Veterans Affairs Minister Damian Drum announced the site which allows Victorians to “search the embarkation rolls and make a personal connection”.
“Perhaps an ancestor is listed among the thousands of names. Perhaps a nurse from their hometown, or a soldier who once lived where they now call home, boarded one of those troopships in Port Melbourne,” Mr Drum said.
The first Victorian WWI convoy of 17 ships carried thousands of troops, nurses, weaponry, supplies, horses and 20 police officers, including Constable Herbert Arthur George Fowles, of Ballan.
Constable Fowles embarked on the HMAT Shropshire A9 from Melbourne on October 20, 1914.
The gunner was stationed at Richmond before he was deployed to Turkey, where he was killed.

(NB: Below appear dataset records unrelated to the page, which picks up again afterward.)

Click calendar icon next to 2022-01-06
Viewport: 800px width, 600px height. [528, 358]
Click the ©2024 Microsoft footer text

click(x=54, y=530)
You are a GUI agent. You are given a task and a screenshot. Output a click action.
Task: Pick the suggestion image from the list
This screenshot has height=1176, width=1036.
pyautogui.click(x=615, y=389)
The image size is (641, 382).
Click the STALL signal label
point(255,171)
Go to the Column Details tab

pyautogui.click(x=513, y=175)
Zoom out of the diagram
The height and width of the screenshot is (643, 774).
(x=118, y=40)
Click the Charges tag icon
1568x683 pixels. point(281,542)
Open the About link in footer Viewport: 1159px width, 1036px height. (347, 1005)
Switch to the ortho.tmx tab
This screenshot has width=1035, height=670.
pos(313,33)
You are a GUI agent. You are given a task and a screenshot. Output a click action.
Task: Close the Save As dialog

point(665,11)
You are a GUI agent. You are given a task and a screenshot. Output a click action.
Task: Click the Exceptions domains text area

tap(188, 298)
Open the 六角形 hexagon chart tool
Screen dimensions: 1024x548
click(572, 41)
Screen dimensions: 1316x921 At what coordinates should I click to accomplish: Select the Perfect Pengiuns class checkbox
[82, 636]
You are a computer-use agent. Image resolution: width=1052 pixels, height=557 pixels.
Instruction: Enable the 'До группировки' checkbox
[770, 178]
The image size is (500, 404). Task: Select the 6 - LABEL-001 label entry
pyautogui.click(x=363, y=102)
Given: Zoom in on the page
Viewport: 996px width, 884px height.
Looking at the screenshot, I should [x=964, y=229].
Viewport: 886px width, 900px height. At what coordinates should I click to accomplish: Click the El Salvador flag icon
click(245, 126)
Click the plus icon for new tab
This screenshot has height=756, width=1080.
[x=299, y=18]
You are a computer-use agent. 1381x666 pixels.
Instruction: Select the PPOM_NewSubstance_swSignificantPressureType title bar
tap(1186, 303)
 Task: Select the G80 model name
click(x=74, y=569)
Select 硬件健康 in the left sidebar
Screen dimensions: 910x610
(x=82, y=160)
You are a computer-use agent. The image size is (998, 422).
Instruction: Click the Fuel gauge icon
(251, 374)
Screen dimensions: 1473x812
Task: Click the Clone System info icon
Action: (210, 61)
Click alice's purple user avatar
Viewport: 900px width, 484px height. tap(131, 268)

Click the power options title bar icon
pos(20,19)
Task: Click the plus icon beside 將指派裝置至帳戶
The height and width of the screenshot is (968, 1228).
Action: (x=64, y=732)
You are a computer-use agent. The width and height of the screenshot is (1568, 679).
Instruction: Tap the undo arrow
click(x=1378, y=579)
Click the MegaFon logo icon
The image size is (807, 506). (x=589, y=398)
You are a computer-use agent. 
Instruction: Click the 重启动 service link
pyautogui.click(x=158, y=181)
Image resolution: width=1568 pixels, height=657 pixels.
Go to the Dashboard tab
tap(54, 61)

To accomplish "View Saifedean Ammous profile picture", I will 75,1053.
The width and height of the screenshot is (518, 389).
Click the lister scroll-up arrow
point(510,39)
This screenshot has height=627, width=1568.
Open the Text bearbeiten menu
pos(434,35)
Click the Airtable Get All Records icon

He was just 27 when he died while fighting at Shrapnel Valley, Gallipoli.
By the end of WWI, 60,000 Australian men and women had been killed; 112,399 Victorians had enlisted, among them 137 Victoria Police officers.
On Sunday afternoon, thousands of Victorians marched from Station Pier to Princes Pier to commemorate the first Victorian convoy.
The public is being invited to discover the first convoy at www.anzaccentenary.vic.gov.au/discover.
“The Anzac centenary is an opportunity to honour the commitment of those who served in WWI and a time to acknowledge the thousands of Victorian men and women, past and present, who have served so courageously,” Mr Drum said.